Para os fãs de futebol, a semana passada foi uma daquelas com inúmeras emoções à flor da pele, a contas com as notícias da Superliga Europeia. É certo que o projeto caiu em 48 horas, mas o falatório em torno do assunto ainda hoje perdura — o grupo KSE e os Kroenke, donos do Arsenal, clube inglês, que o digam. No entanto, os adeptos do FC Colónia, clube da Bundesliga, a liga alemã de futebol, tiveram de aguentar as más notícias com outra ainda aparentemente pior: a morte de Hennes VIII, o bode que serviu de mascote do emblema entre 2008-2019, abatido por questões de saúde. Há dois anos, por causa da artrose, tinha metido os papéis para a reforma e foi substituído por Hennes IX.

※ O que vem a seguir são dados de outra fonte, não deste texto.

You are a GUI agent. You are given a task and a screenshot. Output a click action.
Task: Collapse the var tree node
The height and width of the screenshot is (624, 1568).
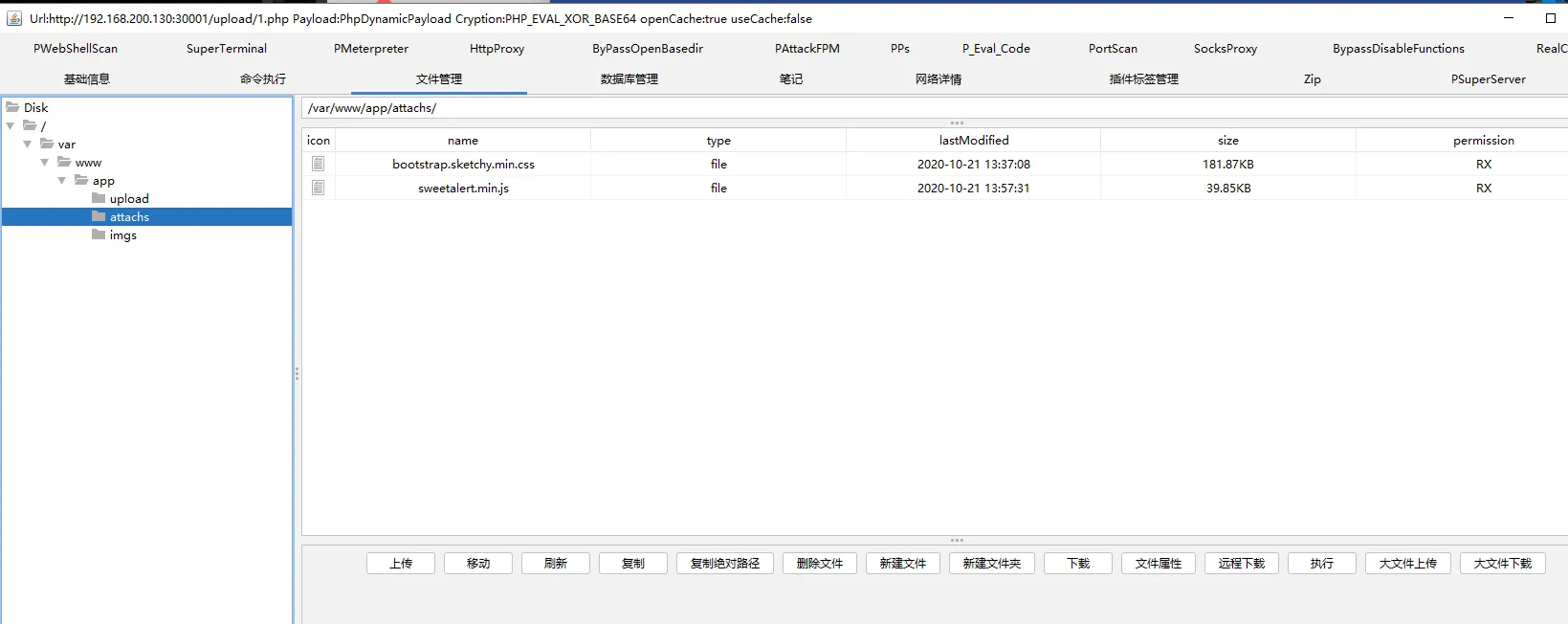click(x=28, y=145)
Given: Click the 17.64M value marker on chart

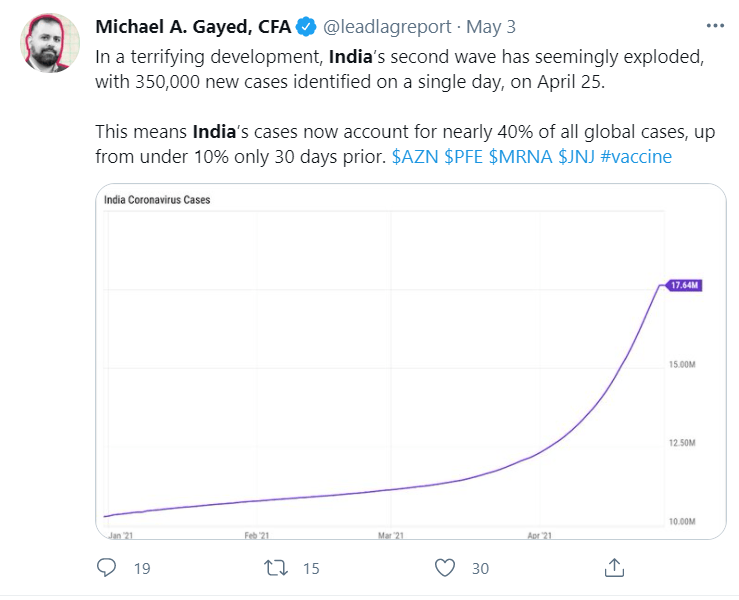Looking at the screenshot, I should point(683,286).
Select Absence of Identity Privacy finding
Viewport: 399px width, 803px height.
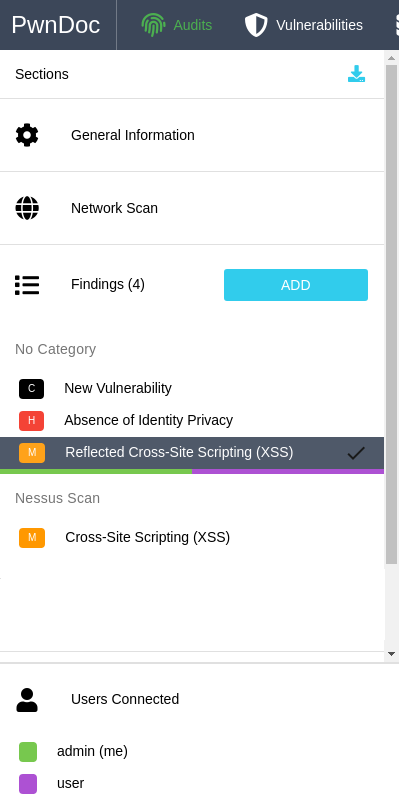[x=192, y=420]
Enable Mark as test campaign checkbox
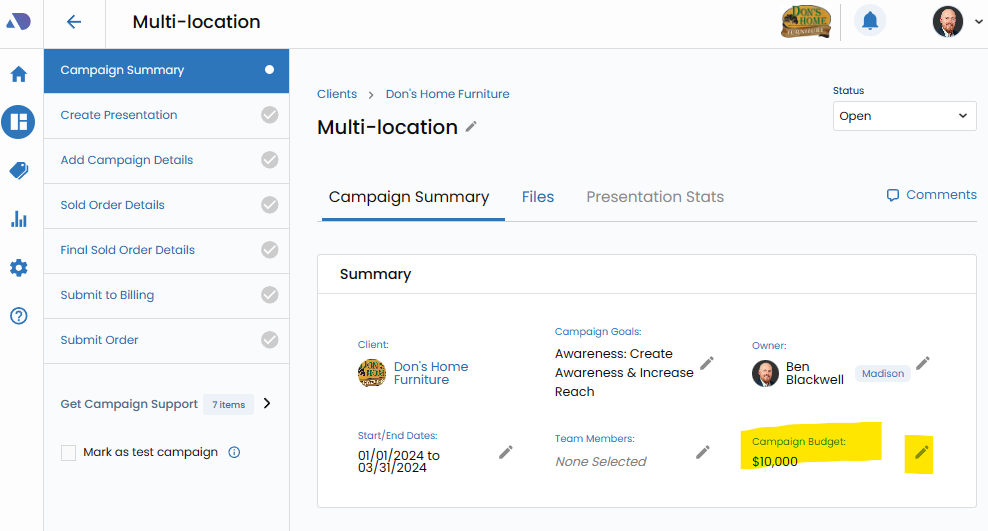 tap(69, 453)
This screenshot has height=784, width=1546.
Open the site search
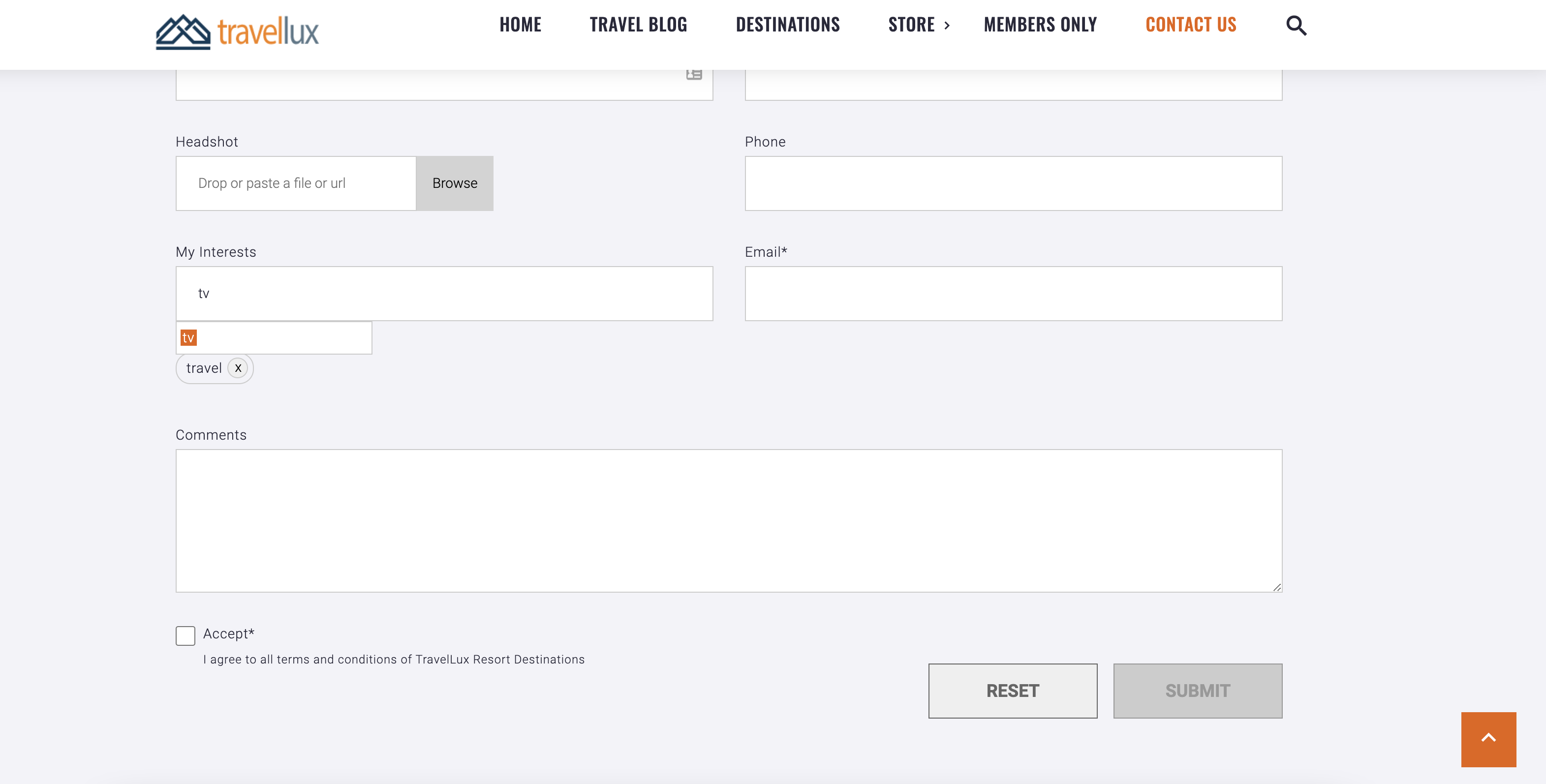pyautogui.click(x=1295, y=25)
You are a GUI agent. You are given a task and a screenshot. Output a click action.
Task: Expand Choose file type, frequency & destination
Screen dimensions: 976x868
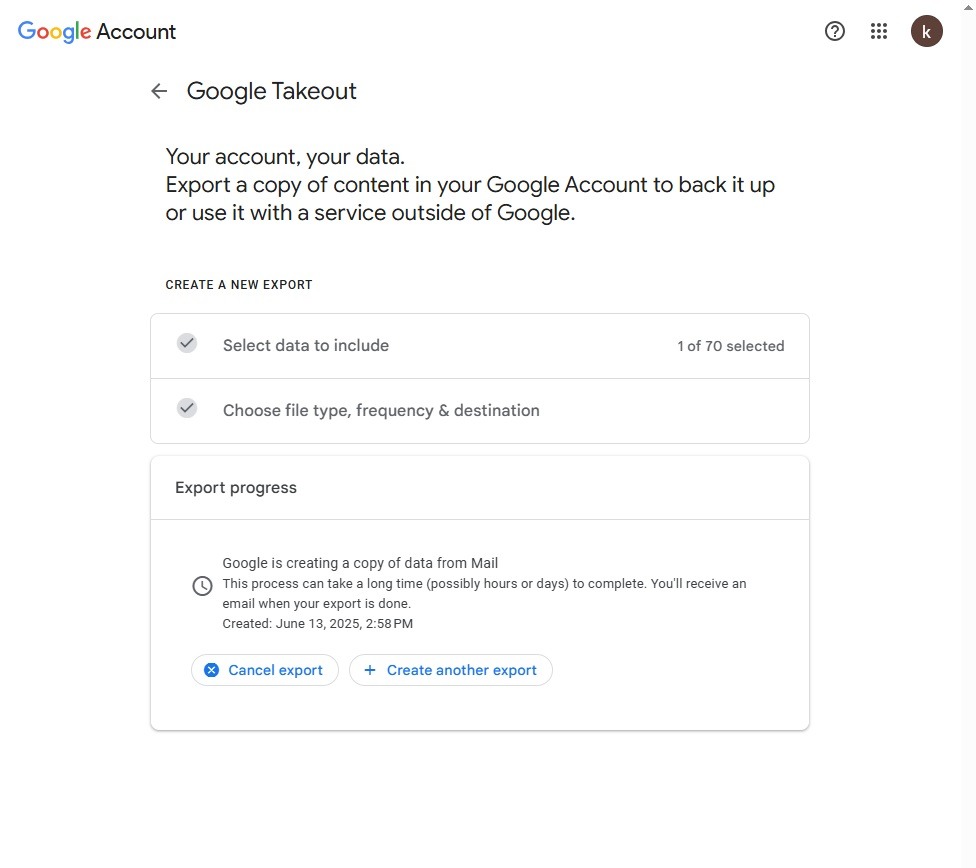(479, 411)
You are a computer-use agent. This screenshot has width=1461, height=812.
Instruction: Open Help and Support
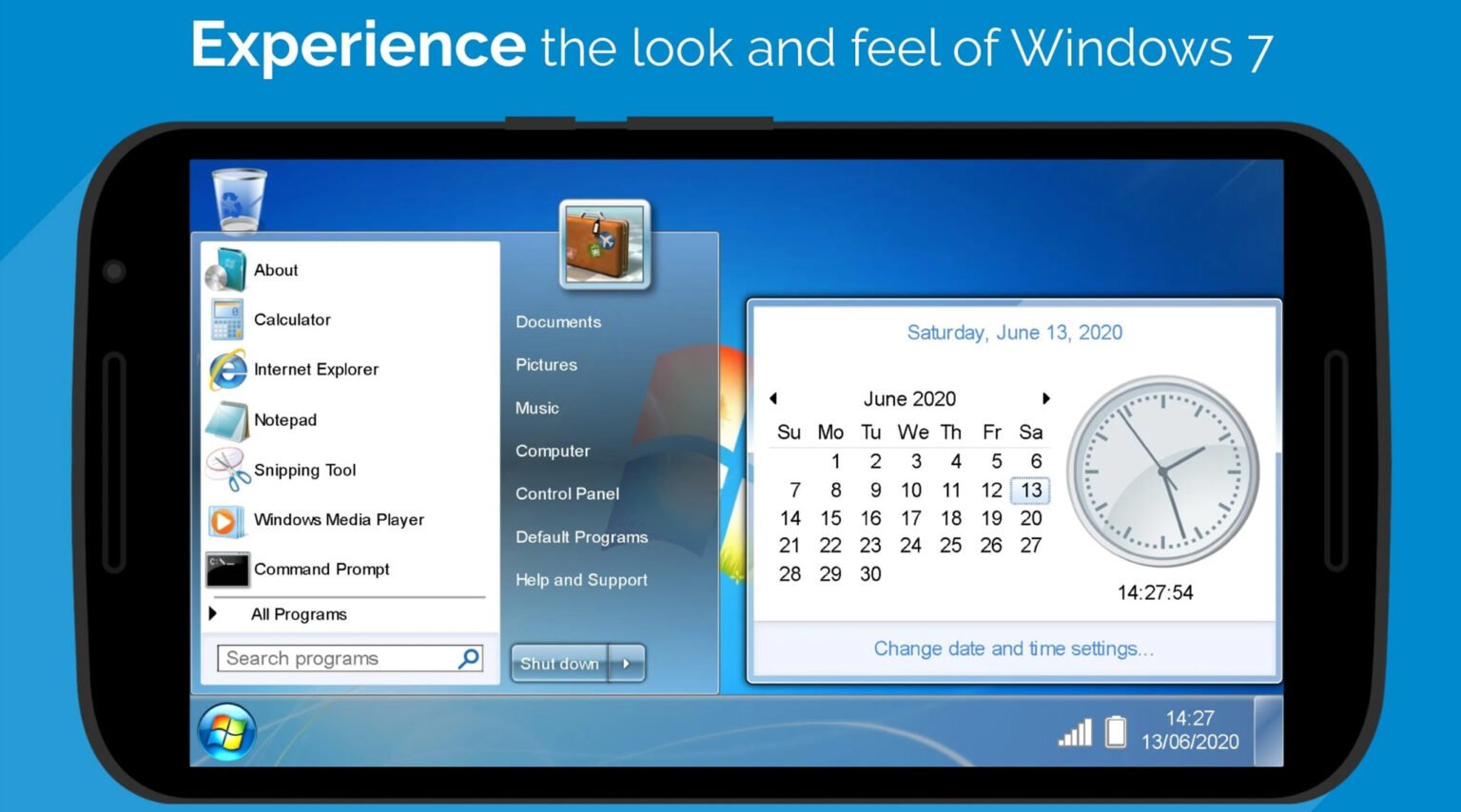[581, 580]
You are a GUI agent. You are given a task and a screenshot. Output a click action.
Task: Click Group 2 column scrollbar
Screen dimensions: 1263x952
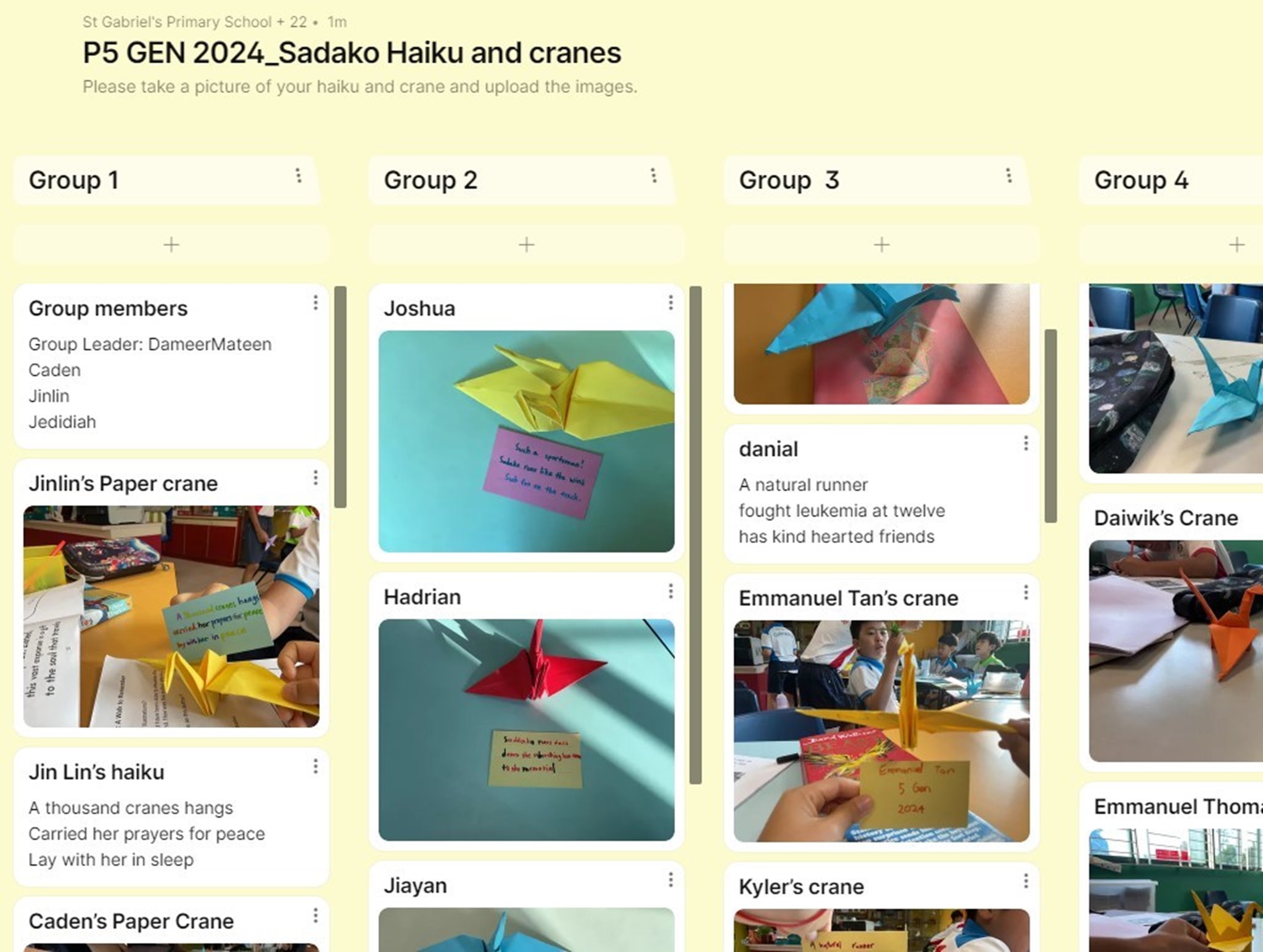[x=696, y=535]
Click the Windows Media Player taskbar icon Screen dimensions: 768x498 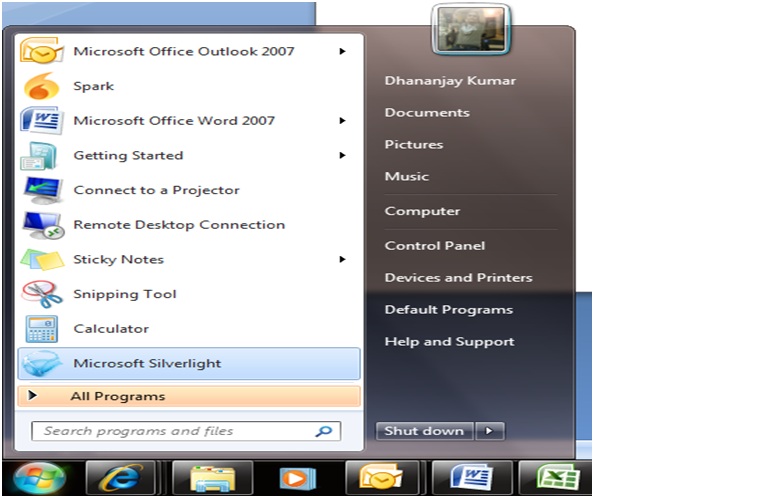click(x=296, y=478)
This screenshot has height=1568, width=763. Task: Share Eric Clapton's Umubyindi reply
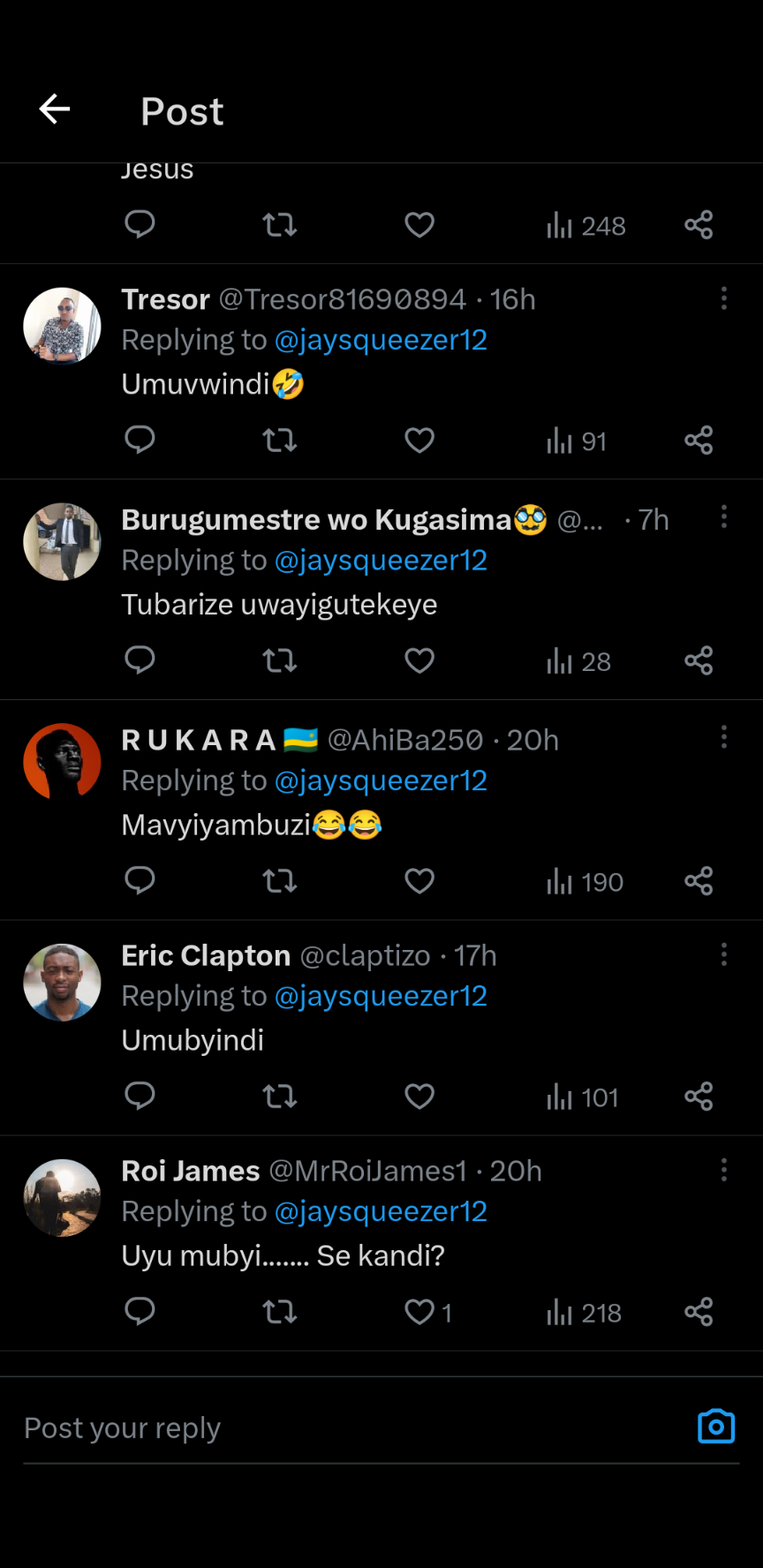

É um animal, mas não é um bode qualquer. Tal como explica o The Guardian, que relata a história, é difícil para a maioria das pessoas compreender o que Hennes significa (ou significou) para os adeptos do FC Colónia. É que depois das notícias que davam conta da intenção dos clubes ricos criarem uma liga entre si, que na opinião de quem gosta de futebol distorce o que o torna especial, Hennes VIII representava mais do que nunca aquilo que se sente cada vez mais falta no desporto-rei: algo com que os adeptos se possam relacionar e sentir-se orgulhosos.
O jornal britânico enfatiza o que está aqui em jogo: o FC Colónia não é uma equipa comum. Em 1950, um circo local deu ao novo clube o seu primeiro bode como presente. Hennes Weisweiler, lenda do clube, era na altura o treinador-jogador e não houve surpresa quando o primeiro bode foi batizado com o seu apelido. Desde então, mais de 70 anos depois, o clube e os demais bodes têm sido inseparáveis. Tanto que o animal faz parte do símbolo.
De realçar que, nos anos 60, Hennes chegou a fazer companhia aos adeptos nos jogos fora — e tinha lugar no autocarro da equipa e tudo. Mas os tempos hoje em dia são outros e as mascotes atuais vivem no Jardim Zoológico de Colónia, pelo que não têm o privilégio de viajar tanto como os seus antecessores.
Convém frisar que Hennes VIII era extremamente popular. Num zoo, seria de pensar que e o leão, o aclamado rei da selva, fosse o mais popular, certo? Errado. A realidade é que as famílias preferiam ir vê-lo. E, a cada quinze dias Hennes VIII assistia aos jogos em casa a partir do seu lugar cativo, junto à linha de fundo. (Por razões de pandemia, o seu substituto Hennes IX ainda não desempenha as suas funções.)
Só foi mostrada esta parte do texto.